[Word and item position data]
----------------

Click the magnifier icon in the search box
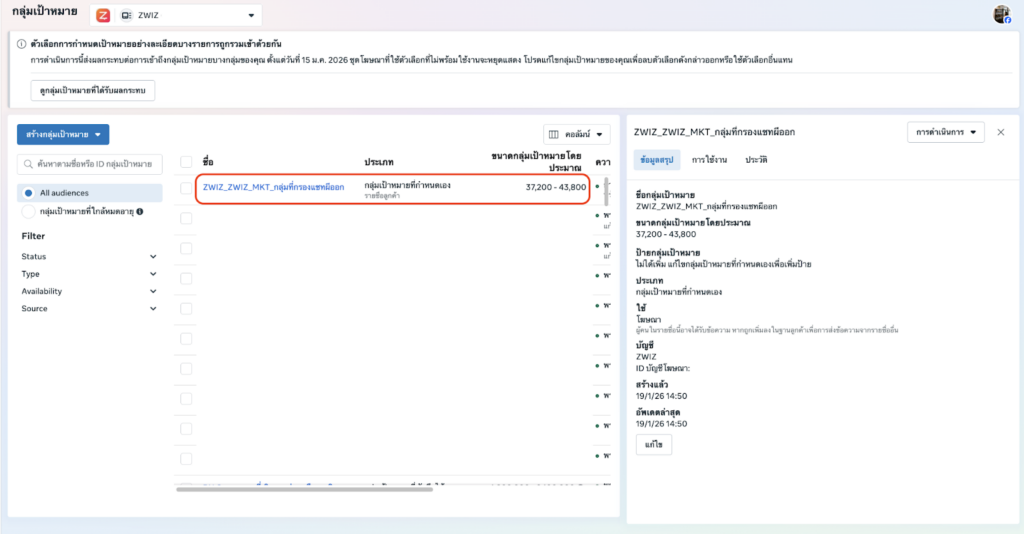 [27, 164]
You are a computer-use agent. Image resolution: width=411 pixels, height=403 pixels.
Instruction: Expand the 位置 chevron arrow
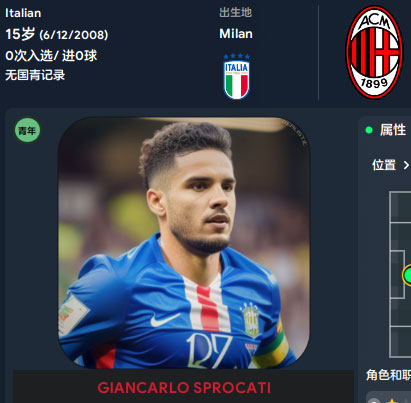(x=406, y=165)
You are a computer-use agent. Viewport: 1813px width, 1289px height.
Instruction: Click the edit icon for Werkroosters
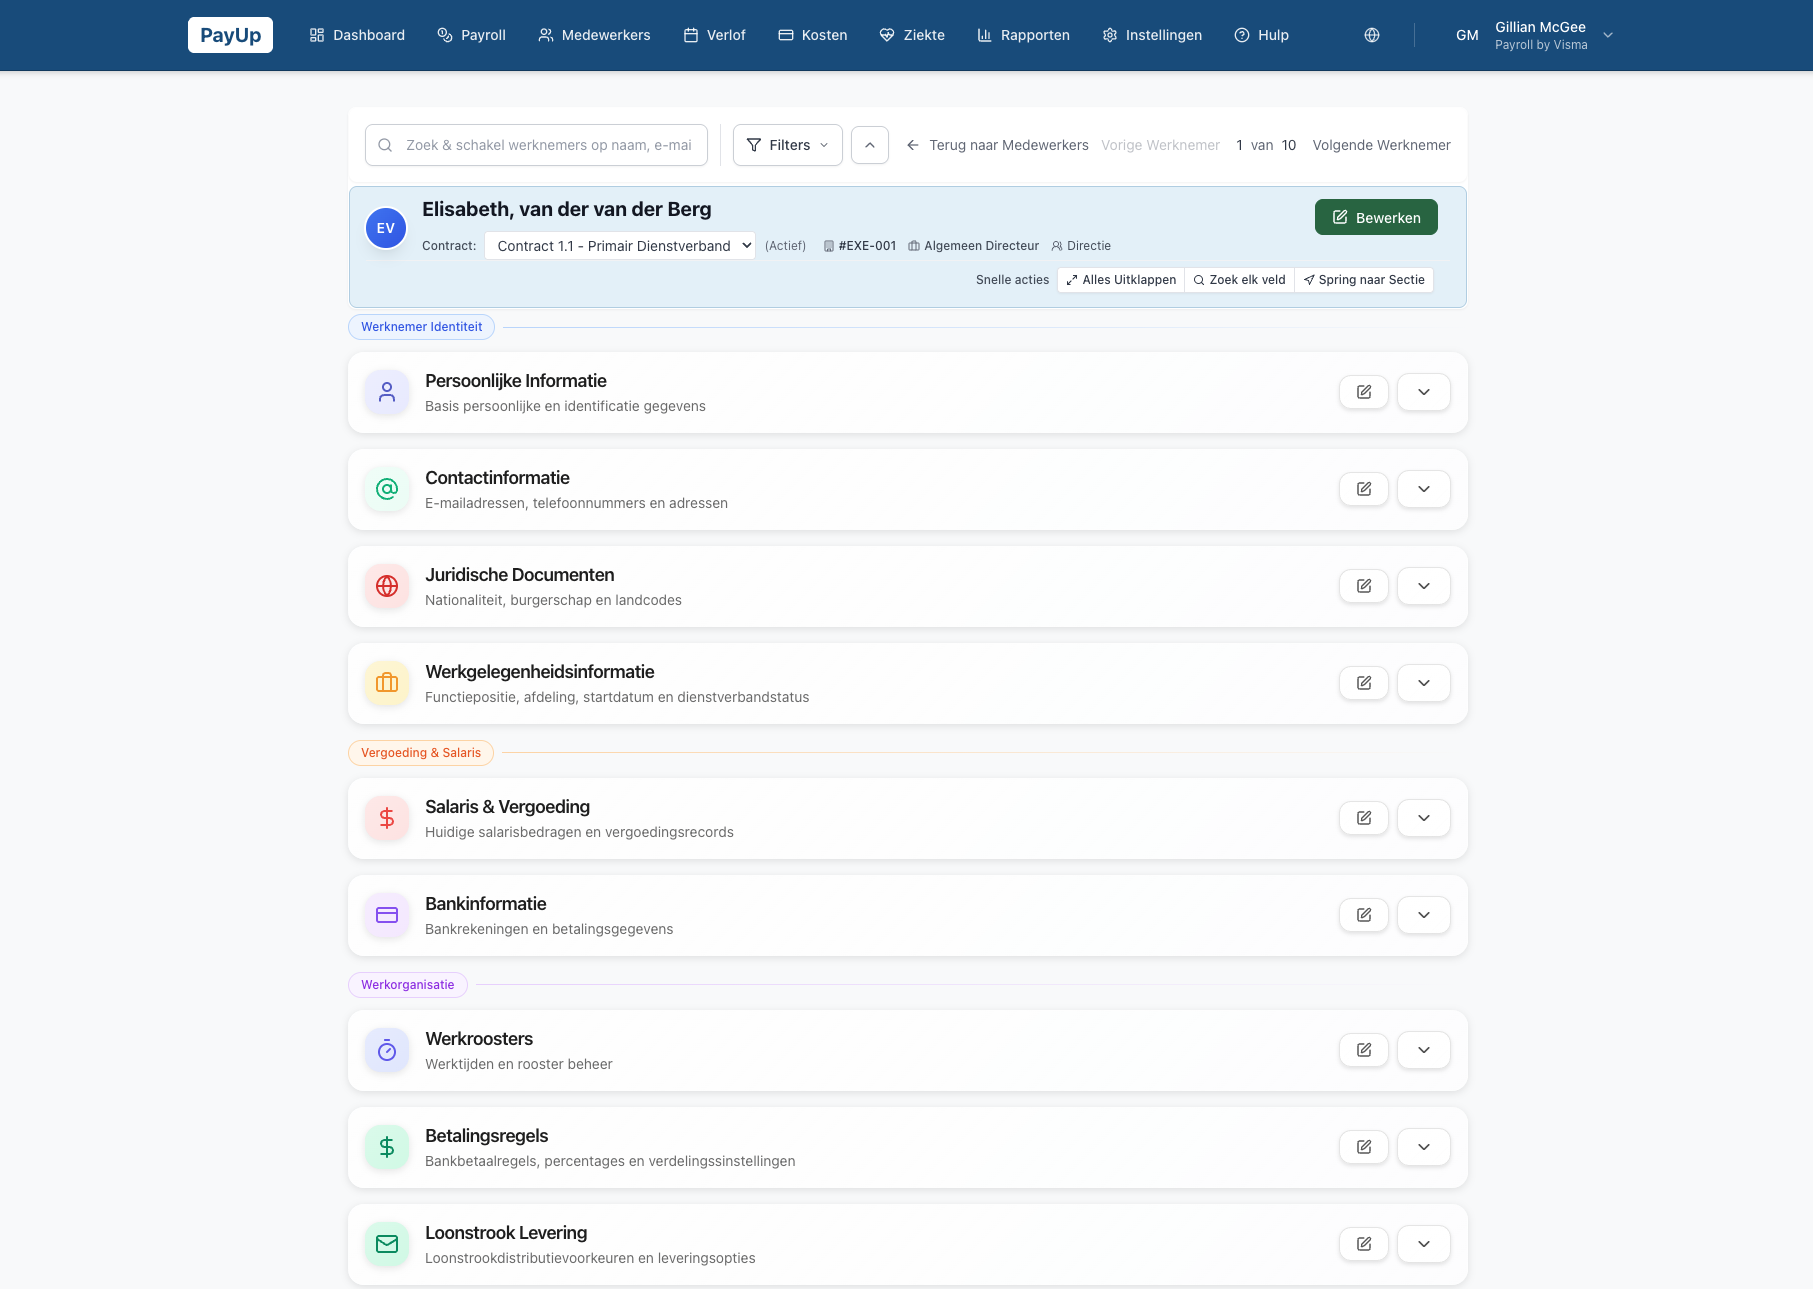click(1363, 1050)
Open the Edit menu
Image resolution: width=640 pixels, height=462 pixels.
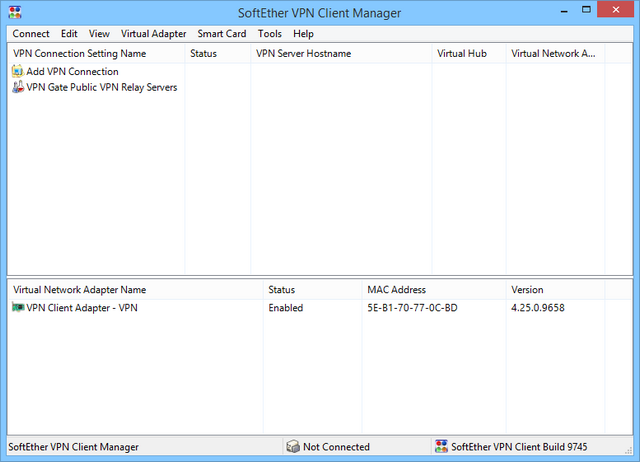coord(69,34)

----------------

* **TASK TO CARRY OUT**
Return the lines of the records above with every word unchanged, leaving out the pictures.

* **ANSWER TO THIS PROBLEM**
Click the magnifier icon in the search box
 [27, 164]
You are a computer-use agent. Image resolution: width=411 pixels, height=403 pixels.
Instruction: Expand the 位置 chevron arrow
(x=406, y=165)
You are a computer-use agent. Viewport: 1813px width, 1289px height.
Instruction: Click the edit icon for Werkroosters
click(1363, 1050)
Open the Edit menu
Image resolution: width=640 pixels, height=462 pixels.
coord(69,34)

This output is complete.